WHAT THE TASK REQUIRES
According to the MDClone monthly extract guide, how far in advance must users be notified before the extract?

SELECTED EXCERPT
···

MDClone Monthly Extract Guide - Work in progress!

Requirements

1. Access to MDClone ETL host (10.25.13.19 via RDP)
2. WUSTL_KEY Email added to Talend notification list

Prepare for monthly extract

1. Send notification to users 48hrs ahead of time for full weekend starting Friday at 5pm

    This done by reaching out to the I2 Help Desk and requesting notification be sent for the Monthly MDClone Extract

2. Review Hadoop storage capacity and systems via cloudera

3. Prepare job and hierarchy settings files for regular run

    Both files job_is_Active and main_Set need be set to true in order to trigger a job

    For the first run turn off the demographics job

4. Backup demographics event table in Impala on via cloudera (storage permitting?)
CREATE TABLE datalakedb_new.ev_demographics_event_<placeholder for initials>_<placeholder for date> like datalakedb_new.ev_demographics_event;
INSERT INTO datalakedb_new.ev_demographics_event_<placeholder for initials>_<placeholder for date> PARTITION (partition_source)

···

RECORDED DATA
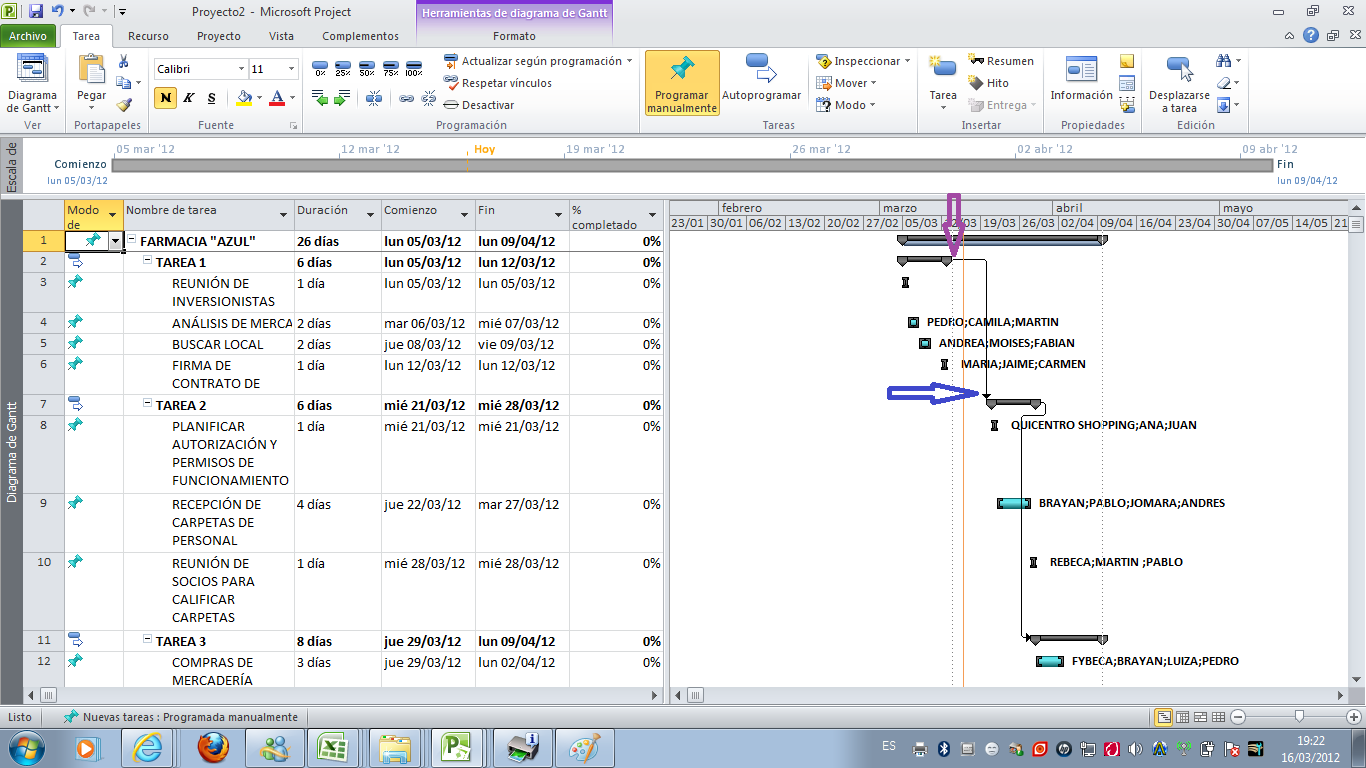Open Excel from the taskbar

pyautogui.click(x=334, y=746)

···

RESULT FOR THIS TASK
48 hours ahead of time, for the full weekend starting Friday at 5pm.